-- START OF Selected text --

Category Archives: Post 8

Lombardi’s Lecture on MBF

I am having trouble catching up on all the reading, but I still want to post so instead I want to talk a little about Professor Lombardi’s lecture this past Thursday. I’ll start off by saying that I really enjoyed learning more about the connections between the novel and HBO series and how it helps us better understand the complex nature of the relationship between Lila and Lenù.

In case anyone couldn’t make the lecture, I want to express a point made by Professor Lombardi that particularly struck me and that I believe is a very important peek into the true characters of Lila and Lenù. Lombardi talked about the scene in My Brilliant Friend where Lenù expresses to Lila that she is having trouble with Latin. Lila helps Lenù understand Latin because she too is studying Latin on her own.

“Read the whole sentence in Latin first, then see where the verb is. According to the person of the verb, you can tell what the subject is. Once you have the subject you look for the complements: the object of the verb is transitive, or if not other complements. Try it like that.’ I tried. Suddenly translating seemed easy” (MBF, 111).

-- END OF Selected text --
-- START OF Material provided --

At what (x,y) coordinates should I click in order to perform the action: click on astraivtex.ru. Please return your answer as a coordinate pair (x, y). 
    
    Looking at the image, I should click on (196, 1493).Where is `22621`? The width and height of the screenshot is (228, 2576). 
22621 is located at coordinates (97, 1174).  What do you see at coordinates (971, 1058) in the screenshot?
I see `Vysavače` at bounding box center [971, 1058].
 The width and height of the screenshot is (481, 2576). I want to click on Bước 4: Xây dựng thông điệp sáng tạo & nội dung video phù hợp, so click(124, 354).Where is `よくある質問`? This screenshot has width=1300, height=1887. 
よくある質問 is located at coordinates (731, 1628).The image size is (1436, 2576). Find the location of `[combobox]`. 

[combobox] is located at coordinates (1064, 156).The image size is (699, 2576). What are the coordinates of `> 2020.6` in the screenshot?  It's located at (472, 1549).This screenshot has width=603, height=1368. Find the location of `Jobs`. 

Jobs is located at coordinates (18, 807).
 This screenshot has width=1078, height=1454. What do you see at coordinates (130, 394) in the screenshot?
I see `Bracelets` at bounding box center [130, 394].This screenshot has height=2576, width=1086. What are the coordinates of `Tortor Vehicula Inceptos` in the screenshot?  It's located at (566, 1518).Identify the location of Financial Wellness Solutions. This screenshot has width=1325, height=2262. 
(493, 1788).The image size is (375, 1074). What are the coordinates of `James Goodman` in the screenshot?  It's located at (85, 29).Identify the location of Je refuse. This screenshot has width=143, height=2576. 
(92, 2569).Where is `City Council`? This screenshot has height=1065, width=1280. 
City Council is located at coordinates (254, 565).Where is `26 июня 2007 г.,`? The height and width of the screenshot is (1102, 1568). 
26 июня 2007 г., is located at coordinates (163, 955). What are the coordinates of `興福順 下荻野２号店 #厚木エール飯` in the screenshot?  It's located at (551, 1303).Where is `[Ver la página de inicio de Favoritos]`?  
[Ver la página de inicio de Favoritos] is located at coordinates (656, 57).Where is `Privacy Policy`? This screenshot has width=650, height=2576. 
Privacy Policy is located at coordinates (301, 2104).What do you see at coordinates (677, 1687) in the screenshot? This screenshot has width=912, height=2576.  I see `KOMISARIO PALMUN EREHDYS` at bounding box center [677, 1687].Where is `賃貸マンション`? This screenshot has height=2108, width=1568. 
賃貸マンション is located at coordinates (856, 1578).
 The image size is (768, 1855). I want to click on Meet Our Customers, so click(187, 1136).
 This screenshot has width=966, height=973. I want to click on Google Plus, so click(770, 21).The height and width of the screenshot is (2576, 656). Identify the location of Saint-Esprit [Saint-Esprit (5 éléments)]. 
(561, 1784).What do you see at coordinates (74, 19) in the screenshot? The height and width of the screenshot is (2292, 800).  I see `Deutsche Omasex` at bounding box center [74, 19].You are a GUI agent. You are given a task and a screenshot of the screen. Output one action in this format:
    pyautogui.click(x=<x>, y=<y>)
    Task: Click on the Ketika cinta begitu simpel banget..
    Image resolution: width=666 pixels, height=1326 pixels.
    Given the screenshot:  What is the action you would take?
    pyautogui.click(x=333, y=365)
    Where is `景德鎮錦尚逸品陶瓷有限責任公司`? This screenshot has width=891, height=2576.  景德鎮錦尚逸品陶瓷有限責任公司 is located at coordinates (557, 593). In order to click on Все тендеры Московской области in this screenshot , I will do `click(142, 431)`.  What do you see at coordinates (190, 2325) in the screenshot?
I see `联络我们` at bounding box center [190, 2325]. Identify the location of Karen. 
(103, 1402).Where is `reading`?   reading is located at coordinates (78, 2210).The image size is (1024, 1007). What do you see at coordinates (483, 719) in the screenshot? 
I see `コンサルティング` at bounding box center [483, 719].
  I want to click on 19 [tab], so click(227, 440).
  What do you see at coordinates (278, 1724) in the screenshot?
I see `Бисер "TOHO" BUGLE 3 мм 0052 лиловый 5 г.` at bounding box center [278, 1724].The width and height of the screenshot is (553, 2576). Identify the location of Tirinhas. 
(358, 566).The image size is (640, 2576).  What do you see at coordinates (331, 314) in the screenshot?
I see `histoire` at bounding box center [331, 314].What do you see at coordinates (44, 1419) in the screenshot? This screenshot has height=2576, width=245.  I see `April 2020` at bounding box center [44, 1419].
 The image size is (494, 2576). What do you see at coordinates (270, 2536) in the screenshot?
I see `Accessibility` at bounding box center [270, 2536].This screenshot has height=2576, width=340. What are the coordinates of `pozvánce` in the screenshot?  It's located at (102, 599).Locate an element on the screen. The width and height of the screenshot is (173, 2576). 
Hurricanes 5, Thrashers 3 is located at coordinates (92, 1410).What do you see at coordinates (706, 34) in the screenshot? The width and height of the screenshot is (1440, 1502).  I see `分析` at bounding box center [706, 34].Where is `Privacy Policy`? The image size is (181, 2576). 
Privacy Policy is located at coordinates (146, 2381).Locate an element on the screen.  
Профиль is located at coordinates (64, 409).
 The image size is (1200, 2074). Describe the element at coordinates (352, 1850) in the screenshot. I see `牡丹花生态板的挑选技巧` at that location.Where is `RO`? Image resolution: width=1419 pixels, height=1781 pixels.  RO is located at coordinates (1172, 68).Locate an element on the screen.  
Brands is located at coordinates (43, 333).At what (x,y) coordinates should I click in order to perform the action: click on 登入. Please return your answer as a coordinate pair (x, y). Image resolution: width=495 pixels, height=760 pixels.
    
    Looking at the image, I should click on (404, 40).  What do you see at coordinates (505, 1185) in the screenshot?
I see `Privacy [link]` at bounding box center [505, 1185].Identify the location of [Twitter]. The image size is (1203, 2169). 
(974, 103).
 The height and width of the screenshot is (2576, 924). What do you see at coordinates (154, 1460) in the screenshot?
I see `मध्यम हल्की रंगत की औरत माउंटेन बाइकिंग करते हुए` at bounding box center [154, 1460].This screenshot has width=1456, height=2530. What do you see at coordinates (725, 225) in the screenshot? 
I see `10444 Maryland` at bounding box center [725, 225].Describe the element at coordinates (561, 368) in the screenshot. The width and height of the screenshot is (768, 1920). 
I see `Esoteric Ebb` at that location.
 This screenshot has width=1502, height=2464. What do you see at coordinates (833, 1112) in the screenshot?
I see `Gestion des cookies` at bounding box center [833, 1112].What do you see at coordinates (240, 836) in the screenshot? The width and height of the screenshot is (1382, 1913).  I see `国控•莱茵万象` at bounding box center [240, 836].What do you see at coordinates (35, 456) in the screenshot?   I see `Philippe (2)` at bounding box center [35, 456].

-- END OF Material provided --

→ **Tasks to perform**
(a) According to the post on Lombardi's lecture, what subject does Lenù tell Lila she is having trouble with?
(b) Reproduce the passage of the post on Lombardi's lecture that begins at the words "Category Archives: Post" and stops after "on her own.".

→ **Per-task answers**
(a) Latin.

(b)
Category Archives: Post 8

Lombardi’s Lecture on MBF

I am having trouble catching up on all the reading, but I still want to post so instead I want to talk a little about Professor Lombardi’s lecture this past Thursday. I’ll start off by saying that I really enjoyed learning more about the connections between the novel and HBO series and how it helps us better understand the complex nature of the relationship between Lila and Lenù.

In case anyone couldn’t make the lecture, I want to express a point made by Professor Lombardi that particularly struck me and that I believe is a very important peek into the true characters of Lila and Lenù. Lombardi talked about the scene in My Brilliant Friend where Lenù expresses to Lila that she is having trouble with Latin. Lila helps Lenù understand Latin because she too is studying Latin on her own.